**What to work on**.
Reproduce the entries word for word but drop every picture.

• • • •

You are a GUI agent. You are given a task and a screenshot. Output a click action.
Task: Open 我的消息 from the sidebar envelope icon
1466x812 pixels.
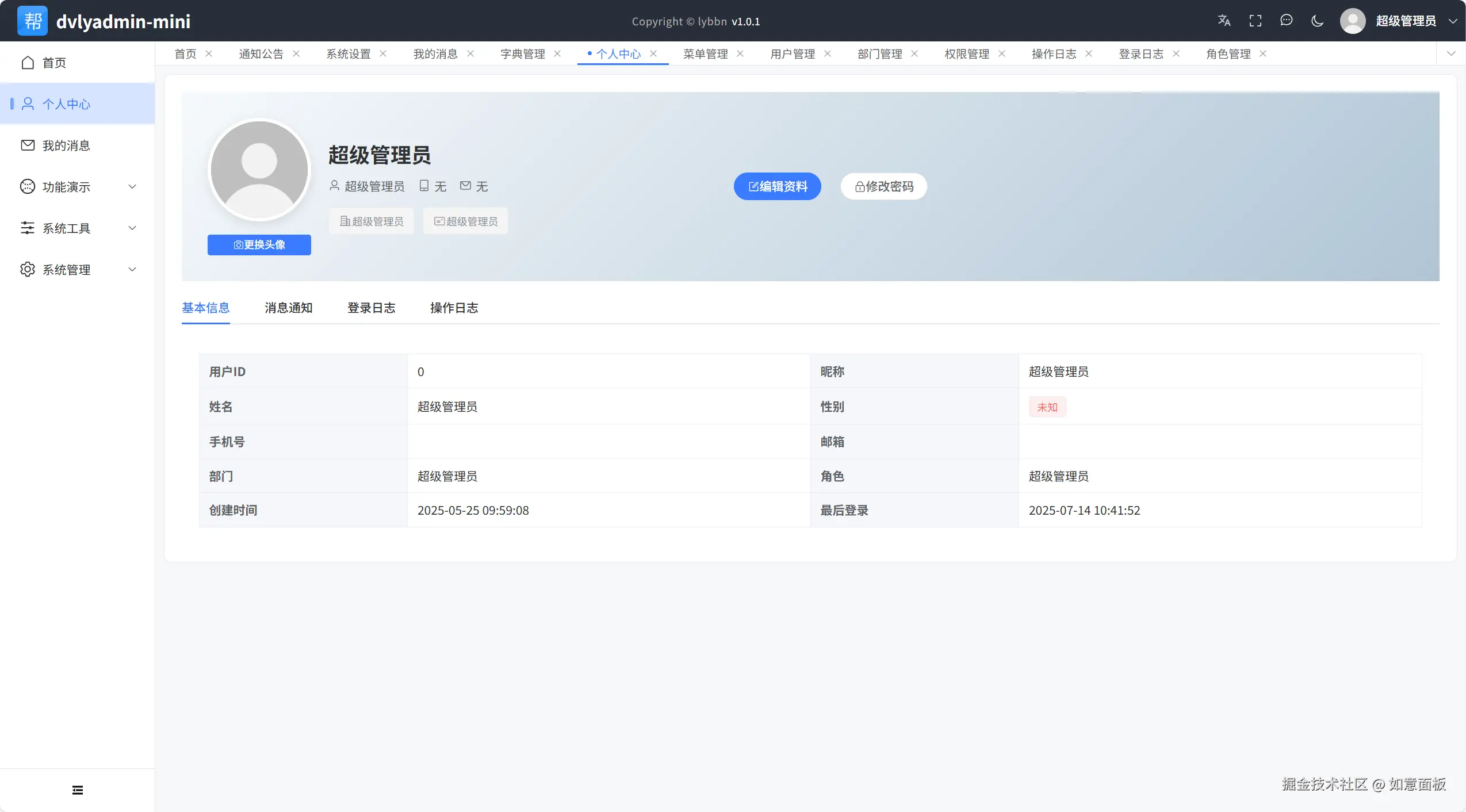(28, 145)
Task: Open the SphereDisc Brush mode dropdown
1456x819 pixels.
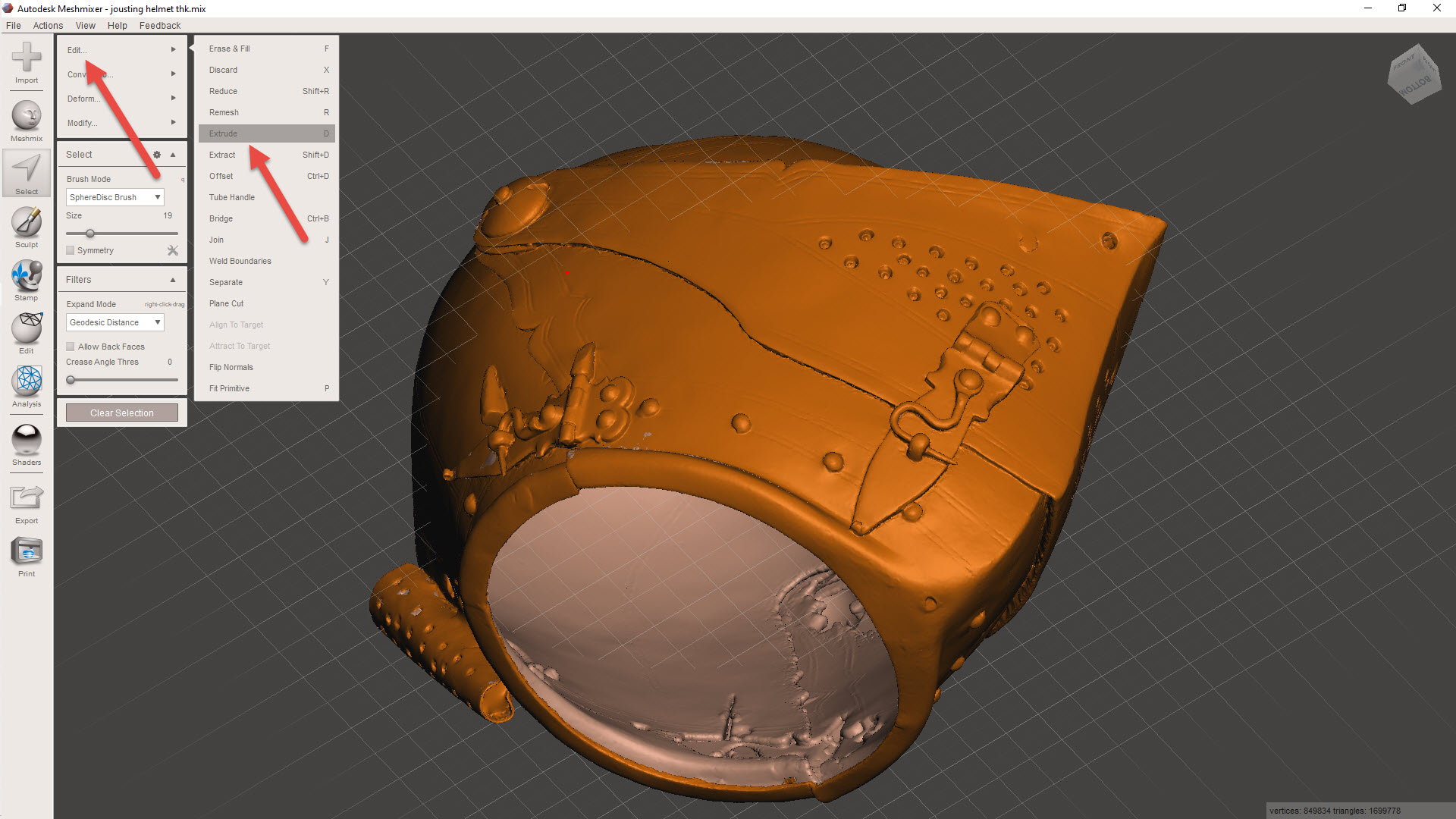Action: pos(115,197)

• • • •

**Answer below**.
You are a GUI agent. You are given a task and a screenshot. Output a click action.
Task: Open 我的消息 from the sidebar envelope icon
1466x812 pixels.
(28, 145)
Task: Open the SphereDisc Brush mode dropdown
1456x819 pixels.
Action: pos(115,197)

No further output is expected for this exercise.